Stated goal
Put the listing below into a Markdown table with two columns, Row and Line. Number each nonblank line in order and leave out the blank lines.
════════
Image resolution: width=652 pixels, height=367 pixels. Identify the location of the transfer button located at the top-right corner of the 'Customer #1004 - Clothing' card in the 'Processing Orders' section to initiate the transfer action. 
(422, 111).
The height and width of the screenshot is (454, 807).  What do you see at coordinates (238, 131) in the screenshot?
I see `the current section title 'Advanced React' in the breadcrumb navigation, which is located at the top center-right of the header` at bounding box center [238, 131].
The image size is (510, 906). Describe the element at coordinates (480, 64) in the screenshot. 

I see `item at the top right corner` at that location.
════════
Answer to the exercise
| Row | Line |
|---|---|
| 1 | Image resolution: width=652 pixels, height=367 pixels. Identify the location of the transfer button located at the top-right corner of the 'Customer #1004 - Clothing' card in the 'Processing Orders' section to initiate the transfer action.  |
| 2 | (422, 111). |
| 3 | The height and width of the screenshot is (454, 807).  What do you see at coordinates (238, 131) in the screenshot? |
| 4 | I see `the current section title 'Advanced React' in the breadcrumb navigation, which is located at the top center-right of the header` at bounding box center [238, 131]. |
| 5 | The image size is (510, 906). Describe the element at coordinates (480, 64) in the screenshot.  |
| 6 | I see `item at the top right corner` at that location. |